*** TASK DATA ***
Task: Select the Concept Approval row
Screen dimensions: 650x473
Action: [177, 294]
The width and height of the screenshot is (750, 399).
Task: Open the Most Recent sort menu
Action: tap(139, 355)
***
● WHAT TO DO
Reply with the complete data above, every character as it stands.

● TASK RESULT
Task: Select the Concept Approval row
Screen dimensions: 650x473
Action: [177, 294]
The width and height of the screenshot is (750, 399).
Task: Open the Most Recent sort menu
Action: tap(139, 355)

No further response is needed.